Rosyjski Acron po raz trzeci wydłużył termin zapisów na sprzedaż akcji Azotów Tarnów – inwestorzy dostali czas na decyzję do 13 lipca. Wzywający coraz mocniej zabiega też o akceptację dla swojej oferty. Główny akcjonariusz rosyjskiego holdingu Wiaczesław Mosze Kantor spotkał się nawet z ministrem Mikołajem Budzanowskim. Twierdzi, że po rozmowie z nim czuje się bliższy zakończenia wezwania z sukcesem.
– Jesteśmy optymistami. Ta pewność bierze się z przekonania, że stosunek polityków może się zmienić – podkreśla w rozmowie z „Parkietem" senior rodu Kantorów. Zaznacza, że wezwanie będzie kontynuował dopóki nie straci przekonania, że to dobra dla wszystkich stron transakcja.
Możliwa dyskusja
Ale od początku wezwania problemem jest cena. Pozostali akcjonariusze Tarnowa gremialnie orzekli, że 36 zł za walor spółki to zbyt mało. Sugerowali, że cena powinna być nawet o 8 – 9 zł wyższa. Także resort skarbu negatywnie wypowiadał się o propozycji Rosjan.

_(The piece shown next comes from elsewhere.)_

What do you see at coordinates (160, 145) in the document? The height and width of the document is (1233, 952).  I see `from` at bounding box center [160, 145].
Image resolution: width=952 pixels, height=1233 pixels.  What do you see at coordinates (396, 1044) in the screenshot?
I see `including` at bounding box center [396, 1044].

Potencjalny inwestor wydaje się jednak na tyle zdeterminowany, że sygnalizuje możliwość podniesienia ceny. – Jesteśmy gotowi do przedyskutowania każdego tematu z inwestorami, nawet tego dotyczącego ceny oferowanej w wezwaniu – mówi Wiaczesław Mosze Kantor.
Notowania pójdą w górę
Zdaniem analityków rosnąca aktywność Acronu, którego zarząd prowadzi intensywne działania mające doprowadzić wezwanie do skutku, będzie sprzyjać wzrostowi kursu tarnowskiej spółki. – Inwestorzy mogą liczyć, że efektem tych działań będzie podwyższenie ceny w wezwaniu i możliwość ponadprzeciętnego zarobku – mówi Maciej Kabat z DM AmerBrokers.